:: Task instructions ::
Extend the Sqoop mailing-list thread on importing from multiple sources in parallel, starting right after its final sentence.

:: Document extract ::

You are viewing a plain text version of this content. The canonical link for it is here.

Posted to user@sqoop.apache.org by Joey Krabacher <jk...@gmail.com> on 2012/09/13 23:14:59 UTC

Import From Multiple Sources In Parallel

Has anyone had any experience with importing data into HDFS using
multiple sources.
For example, a cluster of MySQL databases that have the same table
structure and name, just different data.

Thanks ahead of time.

/* Joey */

Re: Import From Multiple Sources In Parallel

Posted by Chalcy <ch...@gmail.com>.

It depends on how you are importing data.  You can set up multiple sqoop
jobs going into different hive partitions of the same hive table and have
different hdfs target names.  If all the jobs have the same target hdfs
dir, all the jobs after the first one will fail on " already exisits"
exception.

[Data entries]
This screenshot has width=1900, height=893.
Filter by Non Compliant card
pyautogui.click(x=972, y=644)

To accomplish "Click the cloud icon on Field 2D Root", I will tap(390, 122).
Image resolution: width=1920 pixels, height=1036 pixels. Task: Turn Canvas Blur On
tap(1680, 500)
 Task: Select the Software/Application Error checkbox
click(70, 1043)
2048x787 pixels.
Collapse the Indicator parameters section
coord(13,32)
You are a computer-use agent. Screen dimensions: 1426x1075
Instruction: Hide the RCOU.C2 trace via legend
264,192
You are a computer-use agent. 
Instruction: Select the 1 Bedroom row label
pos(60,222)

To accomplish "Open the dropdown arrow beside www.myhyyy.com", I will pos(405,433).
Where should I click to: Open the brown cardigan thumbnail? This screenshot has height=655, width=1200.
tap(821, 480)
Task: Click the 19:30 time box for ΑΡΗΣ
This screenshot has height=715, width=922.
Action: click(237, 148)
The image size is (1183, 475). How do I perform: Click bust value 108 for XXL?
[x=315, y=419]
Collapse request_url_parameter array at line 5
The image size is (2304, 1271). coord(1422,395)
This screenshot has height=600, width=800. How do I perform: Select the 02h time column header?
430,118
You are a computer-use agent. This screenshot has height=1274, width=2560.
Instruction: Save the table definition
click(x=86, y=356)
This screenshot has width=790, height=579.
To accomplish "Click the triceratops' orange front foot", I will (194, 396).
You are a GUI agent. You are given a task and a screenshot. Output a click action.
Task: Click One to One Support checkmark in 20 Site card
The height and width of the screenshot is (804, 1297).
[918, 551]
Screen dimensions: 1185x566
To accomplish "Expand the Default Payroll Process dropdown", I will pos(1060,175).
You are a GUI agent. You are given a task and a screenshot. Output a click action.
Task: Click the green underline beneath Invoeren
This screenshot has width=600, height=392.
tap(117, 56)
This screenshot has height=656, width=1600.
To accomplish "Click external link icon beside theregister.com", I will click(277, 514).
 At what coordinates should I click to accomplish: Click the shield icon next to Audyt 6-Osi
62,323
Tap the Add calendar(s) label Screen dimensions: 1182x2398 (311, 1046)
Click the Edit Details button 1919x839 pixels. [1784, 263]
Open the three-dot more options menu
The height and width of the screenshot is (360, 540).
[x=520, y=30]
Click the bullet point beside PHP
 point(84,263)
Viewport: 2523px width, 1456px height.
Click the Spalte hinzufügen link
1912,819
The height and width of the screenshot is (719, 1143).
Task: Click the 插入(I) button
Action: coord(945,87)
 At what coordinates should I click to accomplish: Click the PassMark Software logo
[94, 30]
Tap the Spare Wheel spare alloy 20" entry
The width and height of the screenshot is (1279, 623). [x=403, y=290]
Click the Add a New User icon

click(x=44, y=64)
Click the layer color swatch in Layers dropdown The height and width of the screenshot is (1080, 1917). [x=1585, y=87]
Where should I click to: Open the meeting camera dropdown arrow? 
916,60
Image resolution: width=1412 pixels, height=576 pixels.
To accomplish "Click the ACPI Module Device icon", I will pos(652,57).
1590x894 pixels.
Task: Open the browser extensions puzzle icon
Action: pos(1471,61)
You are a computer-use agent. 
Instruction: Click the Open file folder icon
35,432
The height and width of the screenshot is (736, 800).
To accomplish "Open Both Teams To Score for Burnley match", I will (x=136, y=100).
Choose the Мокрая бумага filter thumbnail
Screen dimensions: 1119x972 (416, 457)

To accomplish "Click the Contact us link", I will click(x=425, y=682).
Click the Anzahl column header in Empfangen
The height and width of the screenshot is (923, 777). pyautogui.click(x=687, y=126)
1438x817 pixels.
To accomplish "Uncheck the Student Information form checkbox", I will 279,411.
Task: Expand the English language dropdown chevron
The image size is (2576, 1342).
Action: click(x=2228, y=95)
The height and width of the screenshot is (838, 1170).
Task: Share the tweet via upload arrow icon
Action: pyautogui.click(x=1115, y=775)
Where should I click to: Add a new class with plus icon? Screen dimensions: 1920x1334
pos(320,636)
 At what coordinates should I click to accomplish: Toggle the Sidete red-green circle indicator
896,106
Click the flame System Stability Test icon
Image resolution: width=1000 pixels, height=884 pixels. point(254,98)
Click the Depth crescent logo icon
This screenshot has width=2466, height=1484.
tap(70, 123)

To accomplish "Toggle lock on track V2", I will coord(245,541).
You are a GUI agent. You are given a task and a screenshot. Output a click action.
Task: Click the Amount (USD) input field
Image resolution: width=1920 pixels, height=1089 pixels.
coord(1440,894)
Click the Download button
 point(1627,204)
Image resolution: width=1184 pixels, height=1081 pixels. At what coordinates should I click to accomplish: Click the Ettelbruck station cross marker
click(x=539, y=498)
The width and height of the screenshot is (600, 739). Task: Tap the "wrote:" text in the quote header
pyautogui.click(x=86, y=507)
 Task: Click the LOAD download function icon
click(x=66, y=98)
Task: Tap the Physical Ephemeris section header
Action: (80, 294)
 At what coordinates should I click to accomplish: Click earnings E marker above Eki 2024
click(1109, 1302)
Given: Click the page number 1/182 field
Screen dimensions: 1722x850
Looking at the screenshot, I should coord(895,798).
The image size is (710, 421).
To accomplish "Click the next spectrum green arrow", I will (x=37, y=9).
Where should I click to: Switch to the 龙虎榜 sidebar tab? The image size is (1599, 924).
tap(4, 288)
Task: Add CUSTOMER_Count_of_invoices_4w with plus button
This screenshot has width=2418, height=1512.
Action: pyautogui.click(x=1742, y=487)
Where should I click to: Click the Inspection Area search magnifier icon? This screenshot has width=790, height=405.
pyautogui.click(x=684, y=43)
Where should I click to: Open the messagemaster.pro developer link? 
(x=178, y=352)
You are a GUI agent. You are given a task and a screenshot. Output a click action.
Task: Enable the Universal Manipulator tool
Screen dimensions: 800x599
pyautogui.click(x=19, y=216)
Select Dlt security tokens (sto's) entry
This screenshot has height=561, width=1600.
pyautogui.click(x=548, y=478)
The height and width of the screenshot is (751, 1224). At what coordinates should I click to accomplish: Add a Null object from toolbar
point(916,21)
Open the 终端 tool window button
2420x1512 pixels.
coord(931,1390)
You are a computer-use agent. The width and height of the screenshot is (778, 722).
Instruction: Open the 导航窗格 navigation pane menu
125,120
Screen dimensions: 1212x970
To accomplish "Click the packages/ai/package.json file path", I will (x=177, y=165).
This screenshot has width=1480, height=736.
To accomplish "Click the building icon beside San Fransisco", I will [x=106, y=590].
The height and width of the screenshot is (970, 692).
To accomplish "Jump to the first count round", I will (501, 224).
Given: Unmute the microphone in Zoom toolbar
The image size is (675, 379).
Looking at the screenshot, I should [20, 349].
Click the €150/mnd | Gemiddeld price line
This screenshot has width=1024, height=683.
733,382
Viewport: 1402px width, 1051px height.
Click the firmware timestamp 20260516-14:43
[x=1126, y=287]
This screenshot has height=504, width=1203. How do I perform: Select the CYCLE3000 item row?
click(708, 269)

:: Exercise response ::
If you are importing only hdfs, you can have different file names in goes
to the same directory like /user/hadoop/mytablename/mysource1  etc.,

You can test really easily by creating a table on two different data
sources and try to get it to hdfs.

Hope this helps,
Chalcy

On Thu, Sep 13, 2012 at 5:14 PM, Joey Krabacher <jk...@gmail.com>wrote:

> Has anyone had any experience with importing data into HDFS using
> multiple sources.
> For example, a cluster of MySQL databases that have the same table
> structure and name, just different data.
>
> Thanks ahead of time.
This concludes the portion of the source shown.